Data listing
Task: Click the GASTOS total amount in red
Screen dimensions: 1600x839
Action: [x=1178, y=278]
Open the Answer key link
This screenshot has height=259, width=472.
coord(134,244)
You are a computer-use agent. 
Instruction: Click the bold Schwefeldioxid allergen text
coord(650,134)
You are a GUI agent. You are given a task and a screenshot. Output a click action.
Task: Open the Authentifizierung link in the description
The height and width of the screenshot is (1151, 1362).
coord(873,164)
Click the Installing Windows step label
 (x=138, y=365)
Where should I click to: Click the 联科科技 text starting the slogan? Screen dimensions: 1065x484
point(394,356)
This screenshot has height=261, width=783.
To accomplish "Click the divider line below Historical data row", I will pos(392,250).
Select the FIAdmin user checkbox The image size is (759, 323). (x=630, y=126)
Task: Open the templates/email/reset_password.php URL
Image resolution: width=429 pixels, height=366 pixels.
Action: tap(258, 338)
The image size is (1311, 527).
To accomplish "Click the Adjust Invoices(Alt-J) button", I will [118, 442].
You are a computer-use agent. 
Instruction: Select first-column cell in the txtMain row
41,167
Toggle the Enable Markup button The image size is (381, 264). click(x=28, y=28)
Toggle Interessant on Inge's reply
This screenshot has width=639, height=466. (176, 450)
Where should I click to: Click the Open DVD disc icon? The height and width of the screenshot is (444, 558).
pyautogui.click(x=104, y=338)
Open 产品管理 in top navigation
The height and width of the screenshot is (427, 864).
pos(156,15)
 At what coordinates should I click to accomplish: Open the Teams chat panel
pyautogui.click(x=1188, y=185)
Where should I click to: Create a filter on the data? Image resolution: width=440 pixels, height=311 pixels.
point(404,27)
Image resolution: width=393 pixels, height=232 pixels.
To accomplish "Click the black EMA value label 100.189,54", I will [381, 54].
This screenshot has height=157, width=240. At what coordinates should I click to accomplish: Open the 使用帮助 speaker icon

WORK TO COMPLETE> Reproduce every line of the records above without changing a single character.

COMPLETED TASK>
Task: Click the GASTOS total amount in red
Screen dimensions: 1600x839
Action: [x=1178, y=278]
Open the Answer key link
This screenshot has height=259, width=472.
coord(134,244)
You are a computer-use agent. 
Instruction: Click the bold Schwefeldioxid allergen text
coord(650,134)
You are a GUI agent. You are given a task and a screenshot. Output a click action.
Task: Open the Authentifizierung link in the description
The height and width of the screenshot is (1151, 1362).
coord(873,164)
Click the Installing Windows step label
 (x=138, y=365)
Where should I click to: Click the 联科科技 text starting the slogan? Screen dimensions: 1065x484
point(394,356)
This screenshot has height=261, width=783.
To accomplish "Click the divider line below Historical data row", I will pos(392,250).
Select the FIAdmin user checkbox The image size is (759, 323). (x=630, y=126)
Task: Open the templates/email/reset_password.php URL
Image resolution: width=429 pixels, height=366 pixels.
Action: tap(258, 338)
The image size is (1311, 527).
To accomplish "Click the Adjust Invoices(Alt-J) button", I will [118, 442].
You are a computer-use agent. 
Instruction: Select first-column cell in the txtMain row
41,167
Toggle the Enable Markup button The image size is (381, 264). click(x=28, y=28)
Toggle Interessant on Inge's reply
This screenshot has width=639, height=466. (176, 450)
Where should I click to: Click the Open DVD disc icon? The height and width of the screenshot is (444, 558).
pyautogui.click(x=104, y=338)
Open 产品管理 in top navigation
The height and width of the screenshot is (427, 864).
pos(156,15)
 At what coordinates should I click to accomplish: Open the Teams chat panel
pyautogui.click(x=1188, y=185)
Where should I click to: Create a filter on the data? Image resolution: width=440 pixels, height=311 pixels.
point(404,27)
Image resolution: width=393 pixels, height=232 pixels.
To accomplish "Click the black EMA value label 100.189,54", I will [381, 54].
This screenshot has height=157, width=240. At what coordinates should I click to accomplish: Open the 使用帮助 speaker icon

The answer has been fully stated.